- Exercise goal
After locating "Click the chevron in library selector" in the listing below, copy that line and each one after it exactly, ending with the line that has "The width and".

- Supplied entries

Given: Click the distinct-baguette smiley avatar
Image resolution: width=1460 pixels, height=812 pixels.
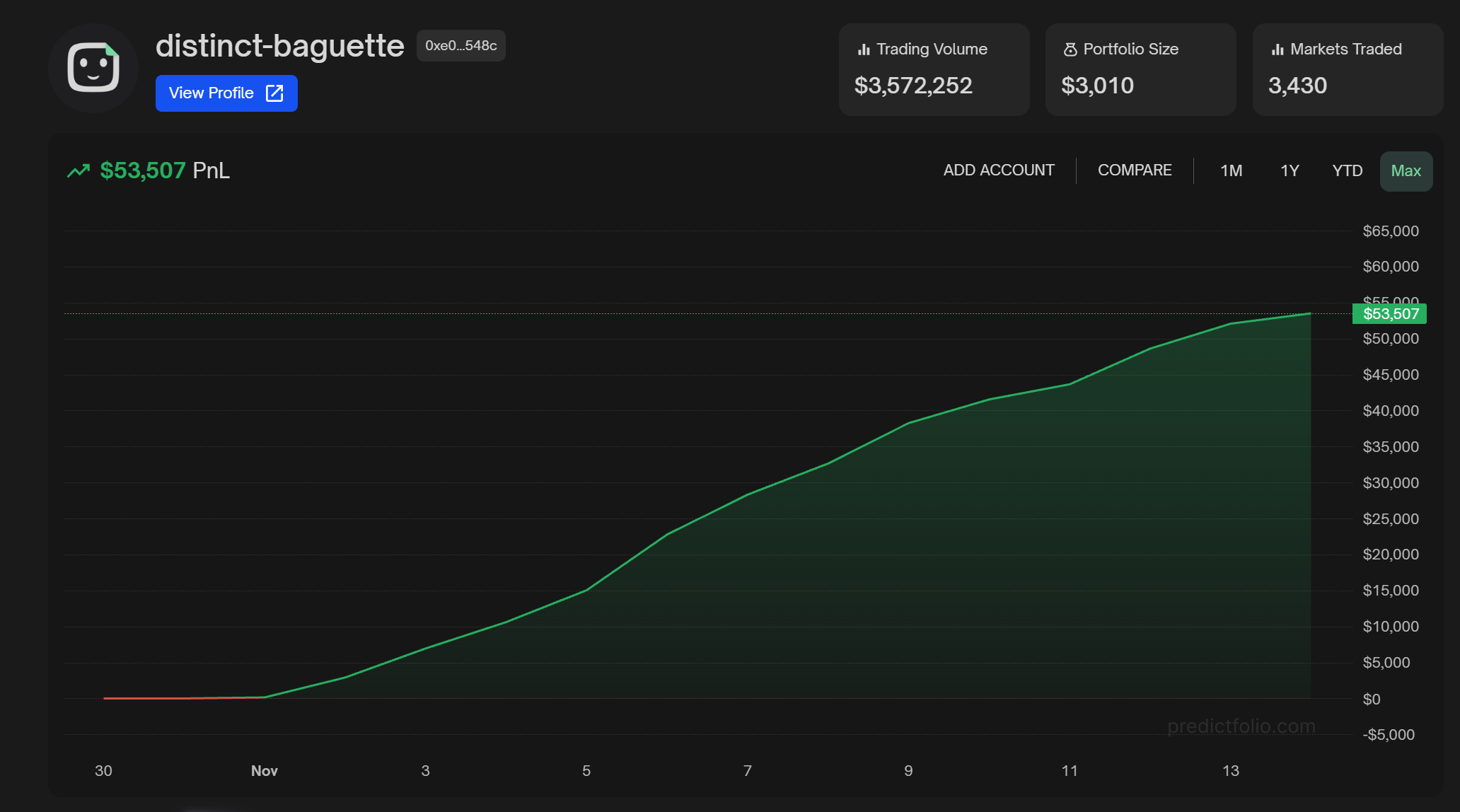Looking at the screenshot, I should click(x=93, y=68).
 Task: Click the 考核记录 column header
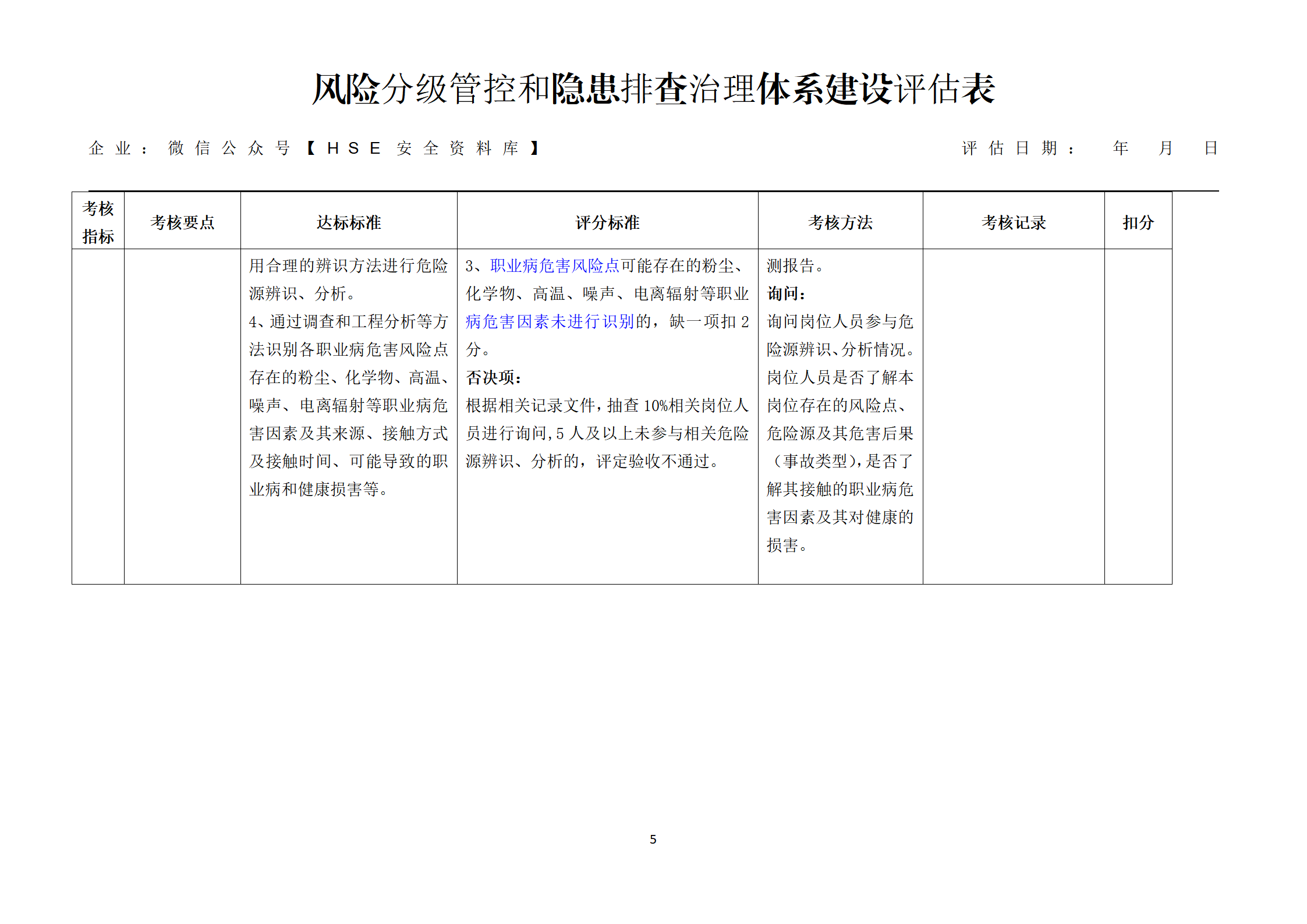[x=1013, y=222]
---
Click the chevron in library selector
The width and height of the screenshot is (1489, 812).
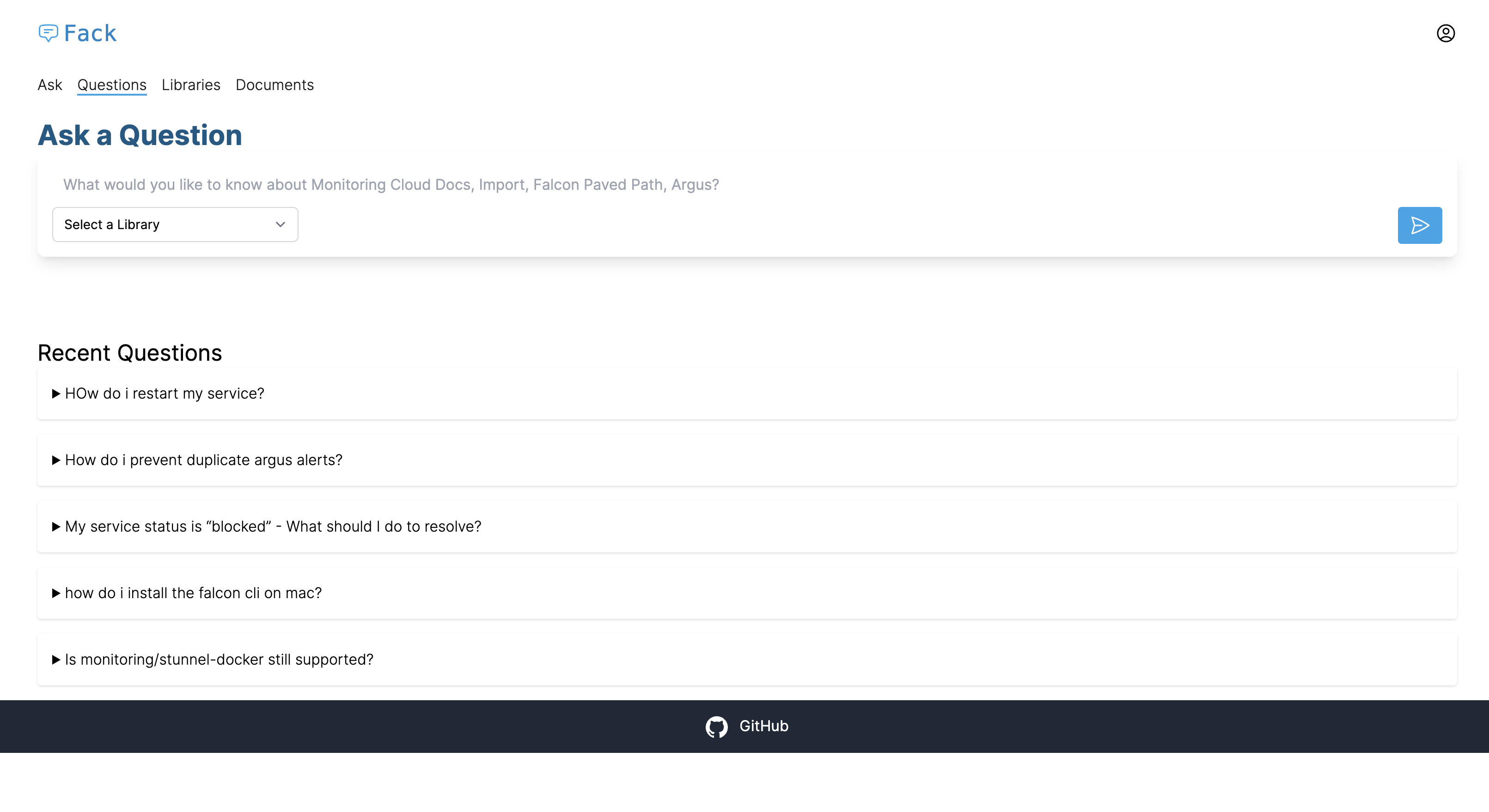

- Your response
Click the chevron in library selector
The width and height of the screenshot is (1489, 812).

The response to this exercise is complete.